Il a dit que Bacca signifie pleurer. C’est très dangereux d’expliquer le Coran en prenant des mots isolés comme ça. Les mots, comme on le dit, n’ont de sens que dans le contexte où ils sont utilisés. Il faut donc voir l’usage que le Coran en fait. Mais Idrissa Seck semble ignorer cette règle élémentaire. Ce qui est important ici, c’est qu’il y a suffisamment d’éléments qui établissent que le pèlerinage, c’est à La Mecque et non ailleurs. N’est-ce pas Dieu qui a demandé à Ismaïl et à Abraham de construire la Kaaba ? Quand le prophète est venu, il a fait son pèlerinage là-bas, les saabas (compagnons du prophète Mohamed ‘’Psl’’) l’ont également fait. Le prophète a aussi fait son ‘’riñaan’’ à Jérusalem. Donc, il savait que Jérusalem existait. Avant, les musulmans faisaient leurs prières en se tournant vers Jérusalem. Le Coran est ensuite venu pour recommander de se tourner vers la Kaaba. Idrissa Seck ne peut donc venir nous dire que le pèlerinage aurait pu se faire à Jérusalem, qu’il a sa petite idée là-dessus. C’est là où je rejoins Sidy Lamine Niasse. En disant qu’il a sa petite idée sur cette affaire, si c’est une doctrine pour lui, il s’auto exclut de la religion. Le pèlerinage est en effet un des cinq piliers. Personne ne peut s’ériger comme prescripteur ou correcteur d’une prescription clairement établie. Ce que les gens lui reprochent, c’est lui-même qui l’a dit. Personne n’a travesti ses paroles. Il ne peut venir et défendre le contraire. Ou bien, qu’il reconnaisse qu’il s’est trompé. Et on passe à autre chose.
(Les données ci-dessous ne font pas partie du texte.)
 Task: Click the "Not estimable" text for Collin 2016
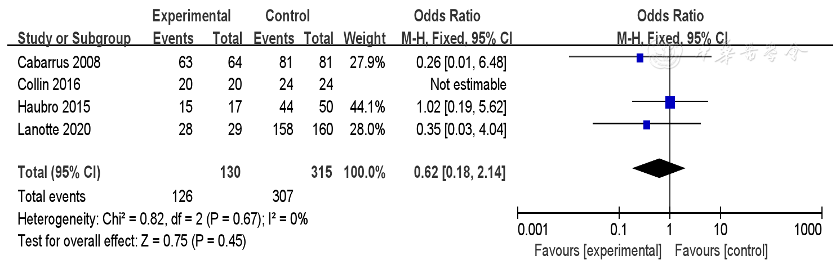[x=468, y=84]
N’êtes-vous pas de ceux qui pensent que ses détracteurs (Sidy Lamine Niasse et Bamba Ndiaye) font aussi dans l’excès ?

Sidy Lamine Niasse a son propre style. Moi, je suis convaincu d’une chose : la vérité est tellement amère qu’il faut l’enduire du miel de la courtoisie. C’est pour dire que, dans le fond, Sidy a raison sur le principe. Si Idrissa Seck remet en cause la manière de faire le pèlerinage, s’il y croit, il s’est auto exclu. Toute personne qui remet en cause, sciemment, ce qu’on appelle des enseignements fondamentaux de l’islam relevant soit du dogme, soit du fiqh (jurisprudence islamique), des enseignements clairement établis, avec des preuves dans les références culturelles connues de l’Islam : le Coran, les Hadith, les pratiques du prophète, le hijma des compagnons du prophète et des oulémas s’auto exclut de l’Islam.

Et quelle doit être la procédure pour l’en exclure ?

Celui qui le fait doit être appelé devant un jury de savants. Ses débatteurs vont d’abord écouter ses explications, ensuite on le corrige. S’il accepte de s’être  trompé, il doit présenter ses excuses. S’il persiste dans sa doctrine, alors il ne fait plus partie de la religion. L’institution islamique est habilitée à ce moment à l’exclure. On ne peut pas dire n’importe quoi, et prétendre que c’est islamique. Cela ne me gêne pas qu’il dise ce qu’il veut. Je suis partisan de la liberté. Dieu est le Premier défenseur de la liberté. Il a laissé Iblis lui dire carrément : ‘’je ne fais pas’’. Mais, quand vous dites quelque chose, il faut au moins avoir le courage de l’assumer. De façon claire et nette, Idrissa Seck a remis en cause le fait de faire le pèlerinage à La Mecque. S’il s’est rendu compte par la suite de sa bourde, il n’a qu’à présenter ses excuses. Dans le cas contraire, il s’auto exclut de l’Islam.